Aos amores que não podem ganhar

Eles tiveram um briga feia. O motivo não sei ao certo, mas foi algo relacionado aos sapatos jogados no meio da sala… ah não, não era bem isso. Na verdade, era a mãe dele que estava sempre – não, também não. O que era? Parece que ele foi jogar futebol e uma amiga dela (lembrei) o viu sozinho bebendo com os amigos, aí ela… hum, também não era isso.

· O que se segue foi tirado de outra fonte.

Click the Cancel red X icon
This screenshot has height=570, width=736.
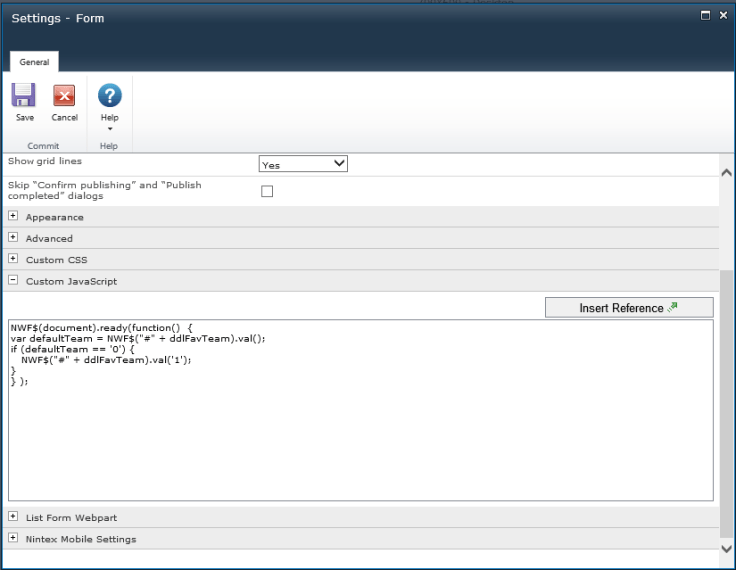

Sequer eles lembravam qual o motivo da discussão. Quem já esteve em uma briga sabe que de repente as coisas ficam tão vagas que alguém anotando os assuntos ajudaria muito. Mas como não tinham ninguém, continuaram discutindo todos os assuntos da história da humanidade. De repente era o cabelo dela que estava grande demais e incomodava; ele que roncava; ela que estava muito ausente por causa da faculdade e, definitivamente, era o amigo dele que tinha que parar de chamá-lo para o bar.

Eles não tinham muita clareza por que brigavam, mas era nítido que aquilo não acabaria bem. Ele poderia ter esperado ela terminar de falar e não ficar contra-argumentando sempre; ela poderia ter sido mais paciente. Ele poderia tentar escutar e não ser tão orgulhoso, ela poderia parar de cutucá-lo se não estivesse tão magoada.

No fim nenhum dos dois escolheu por isso: “Chega” – ele falou ao bater a porta. Secretamente, enquanto esperava o elevador, ele ainda torceu pra que ela abrisse a porta e o convidasse para ficar um pouco mais. Mas não. Ela, deitada ao lado daqueles mesmos sapatos jogados, ficou esparramada no tapete da sala se sentindo menos que nada.

E se ele tivesse voltado? Tivesse decidido deitar ao lado dela ali mesmo e beijado aquele rosto em lágrimas, será que ele teria perdido a discussão? Ou se ela abrisse a porta e confessasse: “Eu te amo, não vá embora agora.” Ela até perderia essa briga, mas hoje estariam bem. O fato é que essa história poderia ter acabado de várias maneiras diferentes, mas hoje ela não tem um final feliz.

O final deles é o prêmio pelas escolhas que fizeram – porque mesmo que os dois vençam, amores assim nunca podem ganhar.